After reading these stories, seeing these photos, I just felt a tidal wave of emotion. You imagine for a moment if that were you or your loved ones had been in the church…
Like most adults from my generation, I have lived through decades of seeing and hearing horrific stories in the news, and sadly some first-hand. My earliest sad memory is of the Vietnam War. While I was too young to understand the concept of war, I was old enough to know that the soldier on my sister’s POW bracelet never returned. There was an assassination attempt on President Reagan. Years later, in my first month of college, there were two on-campus suicides and the Tylenol tampering that made national headlines. Then, Challenger and Columbia gave us thrills that were both soon deflated by despair. Illness, heartbreak and death have all visited more than once.
But, even more often, the man-made violence shakes me, and likely everyone else, again and again. The fear and sadness resonate when we hear the words Shanksville, Charlotte, Orlando, Las Vegas and Sandy Hook. So many new towns and cities have shown up on the map where terror and violence have taken place, that now two generations of Americans are too young to remember names like Oklahoma City, Columbine and Jonesboro that headlined the news in the decade before 9/11.
My uncle lived through the Russellville, Arkansas shootings in 1987. “A crazy man is shooting people.

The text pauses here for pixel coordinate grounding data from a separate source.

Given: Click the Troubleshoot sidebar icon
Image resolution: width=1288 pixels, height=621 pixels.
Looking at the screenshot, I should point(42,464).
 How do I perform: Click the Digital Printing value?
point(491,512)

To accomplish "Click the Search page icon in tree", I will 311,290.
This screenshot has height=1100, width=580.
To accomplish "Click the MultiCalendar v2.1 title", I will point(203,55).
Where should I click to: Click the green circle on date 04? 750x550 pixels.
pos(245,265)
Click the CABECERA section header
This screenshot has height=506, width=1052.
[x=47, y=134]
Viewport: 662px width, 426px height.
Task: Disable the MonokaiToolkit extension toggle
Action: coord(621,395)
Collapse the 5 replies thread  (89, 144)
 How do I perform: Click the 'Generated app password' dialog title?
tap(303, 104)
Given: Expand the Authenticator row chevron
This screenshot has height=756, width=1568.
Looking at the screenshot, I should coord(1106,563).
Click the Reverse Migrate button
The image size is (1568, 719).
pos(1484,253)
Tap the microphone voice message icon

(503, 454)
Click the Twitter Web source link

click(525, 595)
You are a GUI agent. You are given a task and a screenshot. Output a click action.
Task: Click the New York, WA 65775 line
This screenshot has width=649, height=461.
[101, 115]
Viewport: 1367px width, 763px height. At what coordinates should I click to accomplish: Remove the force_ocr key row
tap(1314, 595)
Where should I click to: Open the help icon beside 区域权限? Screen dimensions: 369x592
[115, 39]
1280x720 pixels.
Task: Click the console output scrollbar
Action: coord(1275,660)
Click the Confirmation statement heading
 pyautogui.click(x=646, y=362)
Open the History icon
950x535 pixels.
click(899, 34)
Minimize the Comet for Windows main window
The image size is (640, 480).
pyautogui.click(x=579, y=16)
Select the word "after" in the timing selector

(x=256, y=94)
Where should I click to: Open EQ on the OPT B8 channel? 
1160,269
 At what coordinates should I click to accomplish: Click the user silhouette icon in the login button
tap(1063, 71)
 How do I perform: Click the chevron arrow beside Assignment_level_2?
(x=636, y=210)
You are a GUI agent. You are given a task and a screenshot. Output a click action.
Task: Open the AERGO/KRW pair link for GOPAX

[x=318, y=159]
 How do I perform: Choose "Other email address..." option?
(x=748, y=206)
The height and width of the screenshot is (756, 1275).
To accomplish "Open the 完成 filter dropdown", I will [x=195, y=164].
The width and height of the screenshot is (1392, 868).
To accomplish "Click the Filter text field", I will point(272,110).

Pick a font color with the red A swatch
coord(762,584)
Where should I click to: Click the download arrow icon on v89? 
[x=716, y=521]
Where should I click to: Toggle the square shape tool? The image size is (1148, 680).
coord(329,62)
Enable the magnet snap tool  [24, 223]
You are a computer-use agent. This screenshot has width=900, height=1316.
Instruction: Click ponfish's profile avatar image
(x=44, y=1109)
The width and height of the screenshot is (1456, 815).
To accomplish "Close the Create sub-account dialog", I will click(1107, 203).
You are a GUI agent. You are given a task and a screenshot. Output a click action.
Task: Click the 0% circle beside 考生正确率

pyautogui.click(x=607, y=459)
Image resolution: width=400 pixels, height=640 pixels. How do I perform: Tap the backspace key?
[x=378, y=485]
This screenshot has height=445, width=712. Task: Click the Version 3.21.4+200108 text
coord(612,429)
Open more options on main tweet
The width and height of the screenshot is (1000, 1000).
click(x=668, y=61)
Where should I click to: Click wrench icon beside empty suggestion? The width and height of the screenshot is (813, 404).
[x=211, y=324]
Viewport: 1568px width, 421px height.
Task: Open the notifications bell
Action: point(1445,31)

Get down!” is what nurses at the doctor’s office yelled to them. A friend from Pennsylvania experienced first-hand his town’s grief in 2006 when young girls in his Amish community of Lancaster were gunned down inside their one room schoolhouse. The events of last Sunday are a grim reminder that these tragedies, wherever they take place, are really not far from us. We’re connected to them through family, friends, neighbors, colleagues, and by the simple fact that we all live on this planet together.
In my children’s lifetime, terror and vicious, senseless attacks seem to be more common than when I was young. I don’t remember the world always being like this. Is it more common today, or does 24/7 accessibility to news make us more aware of its frequency?
“There’s too much violence” I hear from adults who don’t tune into the news any more. Closing are eyes to the violence doesn’t make it go away. If we, as adults, can feel overloaded by news, imagine how our children feel? Their resiliency and life experiences are still being developed. They don’t have the maturity or coping skills to manage their feelings. In addition to feeling their own stress, they are taking in the stress that they see from parents who might be having financial troubles, struggling with an illness or living in a loveless marriage. They see the images on their televisions, phones and tablets of the tragedies occurring around the world. As much as we may try to shelter children from our grown-up problems, they still can sense when things aren’t right.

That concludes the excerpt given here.